Exhibited were Gardner’s life sized mixed media sculptures of wild wolves, ravens and deer carcasses conveying stories of life, death and rebirth. Also on view were photographs, in collaboration with photographer Michael Loyd Young, of the sculptures integrated into the Texas Hill Country natural landscapes.
Gardner has exhibited widely in Texas including solo exhibitions at the Galveston Arts Center in 2016 and as a visiting artist at Molzberger Academy of Fine Arts, Hilmsen, Germany in 2015. She has her MFA from Houston Baptist University and currently is an adjunct professor at HBU.

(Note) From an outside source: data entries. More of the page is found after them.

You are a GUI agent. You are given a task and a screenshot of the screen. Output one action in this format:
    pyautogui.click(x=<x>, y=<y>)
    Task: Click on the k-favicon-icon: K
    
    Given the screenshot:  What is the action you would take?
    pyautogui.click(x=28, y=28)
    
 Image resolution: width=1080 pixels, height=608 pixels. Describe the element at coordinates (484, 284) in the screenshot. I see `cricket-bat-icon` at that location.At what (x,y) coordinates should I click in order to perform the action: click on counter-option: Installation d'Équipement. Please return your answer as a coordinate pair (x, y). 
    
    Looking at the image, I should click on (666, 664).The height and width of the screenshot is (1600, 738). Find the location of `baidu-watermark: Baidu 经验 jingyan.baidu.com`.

In addition to new wall installations and the large, important sculpture ‘synchronicity of color – yellow cube”, several work study drawings from her Fall 2016 Brown Foundation Fellowship Program grant at the Dora Maar House in Southern France were presented. Designated the 2015 Texas State 3-Dimensional Artist by the 84th Texas Legislature, Margo Sawyer creates installations which translate the notion of an ancient sacred space into a contemporary vocabulary.
This solo exhibition of McKay Otto’s current work introduced a new series of luminous sculptures ‘ever know ever’. Otto continues to develop and explore his examination of the dimensional relationships that exist between drawing, painting, and sculpture. His work frees the two-dimensionality in painting creating art which goes beyond physicality. As the artist states – “This work serves as a vehicle for us to look inside and find the innermost echoes that pierce through us. It may serve as a metaphor for humanity’s capacity to transcend itself.”

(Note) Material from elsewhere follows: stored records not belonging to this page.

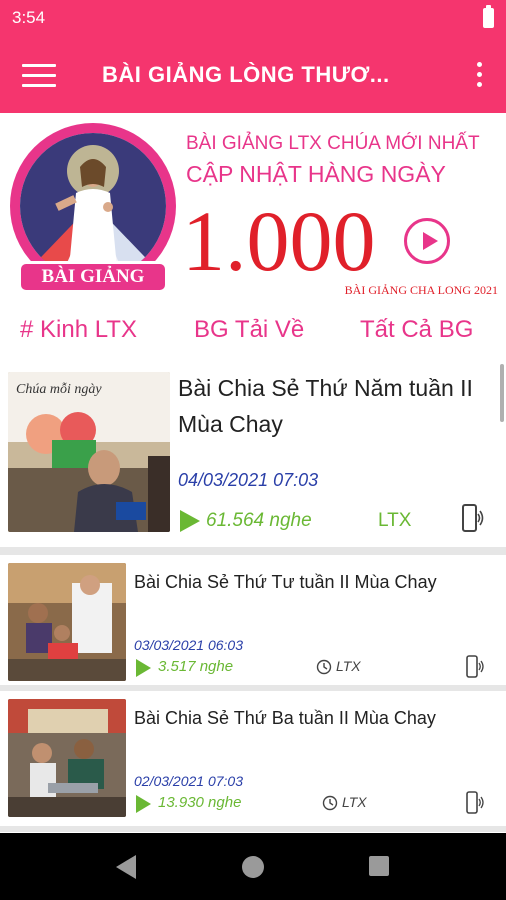  I want to click on sermon-date: 02/03/2021 07:03, so click(188, 781).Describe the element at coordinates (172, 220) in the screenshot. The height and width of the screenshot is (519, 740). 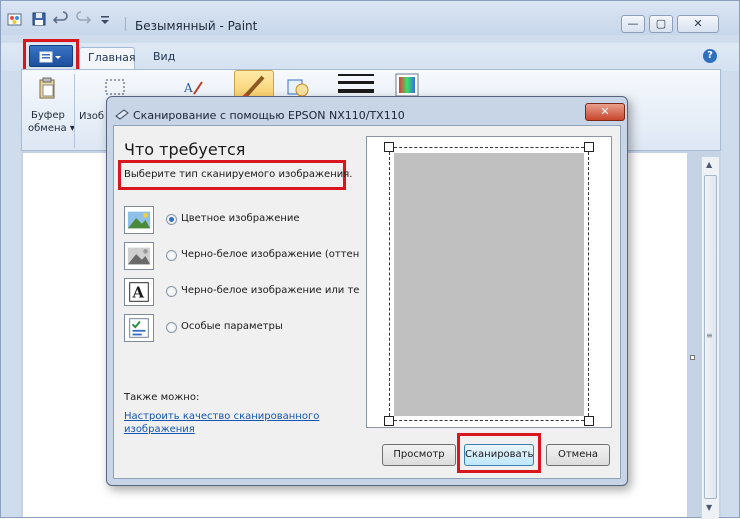
I see `radio-color` at that location.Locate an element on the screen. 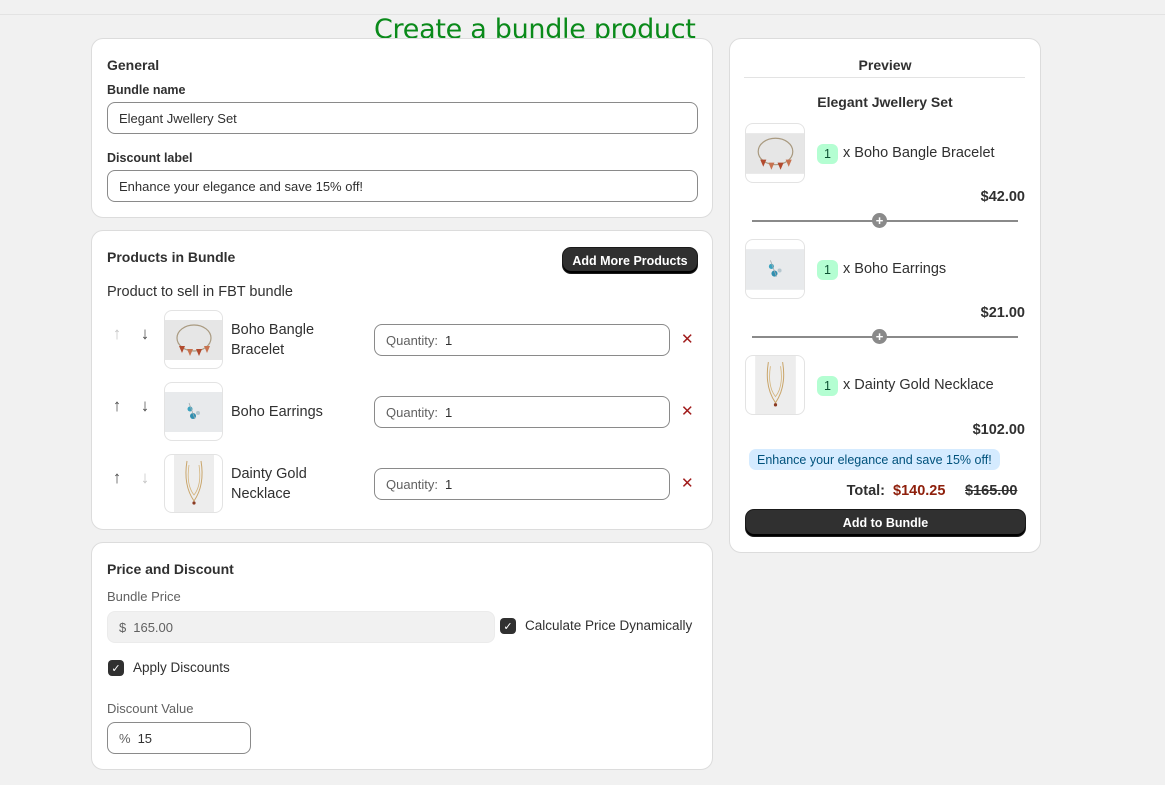 The width and height of the screenshot is (1165, 785). price-discount-title: Price and Discount is located at coordinates (170, 569).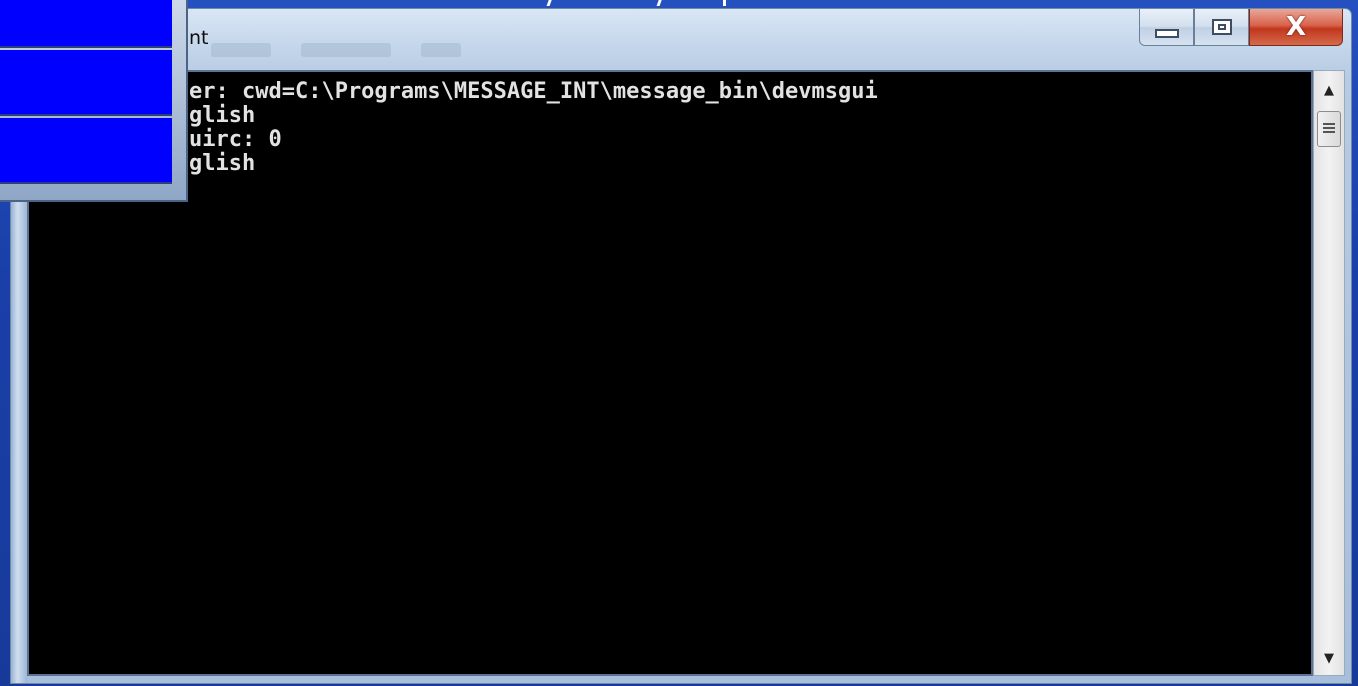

“past/present” explored the relationship between rarely shown EARLY WORKS for four highly recognized artists: Catherine Lee, McKay Otto, Margo Sawyer, and Joan Winter.
“pure” featured the works of seven contemporary Texas artists: Joseph Cohen, Karen Hawkins, Catherine Lee, McKay Otto, Beverly Penn, Margo Sawyer, Joan Winter.
“INHERENT NATURE” featured eight Texas artists exploring nature as a metaphor for aspects of the human condition. Showcased artists exhibited a broad range of medium and styles including photography, paintings, sculpture, drawing and mixed media.
“unlimited” celebrated the unlimited diversity and remarkable vision of Texas artists. Showcased artists exhibited a broad range of medium and styles including paintings, sculpture and mixed media.